### What to do
Go through the data and copy each line that holds "computer".

### Material for this exercise
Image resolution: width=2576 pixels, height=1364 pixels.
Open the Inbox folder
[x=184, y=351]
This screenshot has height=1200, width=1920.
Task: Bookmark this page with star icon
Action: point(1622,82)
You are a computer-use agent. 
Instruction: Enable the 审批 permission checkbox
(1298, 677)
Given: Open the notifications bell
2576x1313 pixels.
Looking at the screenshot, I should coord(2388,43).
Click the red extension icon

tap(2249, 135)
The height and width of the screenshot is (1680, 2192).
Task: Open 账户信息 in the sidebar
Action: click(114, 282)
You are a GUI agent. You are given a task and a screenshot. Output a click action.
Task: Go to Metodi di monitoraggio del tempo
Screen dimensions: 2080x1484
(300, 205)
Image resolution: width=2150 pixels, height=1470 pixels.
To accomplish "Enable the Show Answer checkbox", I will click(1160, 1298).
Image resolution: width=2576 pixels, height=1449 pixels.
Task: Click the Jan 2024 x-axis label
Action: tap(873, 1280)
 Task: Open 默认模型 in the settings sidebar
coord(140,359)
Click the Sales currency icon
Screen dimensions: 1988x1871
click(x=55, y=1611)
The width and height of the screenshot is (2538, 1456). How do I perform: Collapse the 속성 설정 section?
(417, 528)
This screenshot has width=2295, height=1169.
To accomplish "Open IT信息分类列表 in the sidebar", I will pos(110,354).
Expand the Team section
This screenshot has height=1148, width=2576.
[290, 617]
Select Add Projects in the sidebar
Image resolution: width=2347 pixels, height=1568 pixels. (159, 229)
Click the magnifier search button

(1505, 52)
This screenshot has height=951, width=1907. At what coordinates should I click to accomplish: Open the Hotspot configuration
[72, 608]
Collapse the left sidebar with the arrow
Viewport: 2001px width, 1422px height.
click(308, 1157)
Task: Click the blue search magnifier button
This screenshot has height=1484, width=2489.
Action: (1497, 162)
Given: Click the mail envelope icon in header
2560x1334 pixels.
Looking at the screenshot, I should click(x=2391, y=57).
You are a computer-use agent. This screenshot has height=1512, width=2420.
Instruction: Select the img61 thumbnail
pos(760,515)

### Worked solution
You are a computer-use agent. 
You are a computer-use agent. This screenshot has height=1512, width=2420.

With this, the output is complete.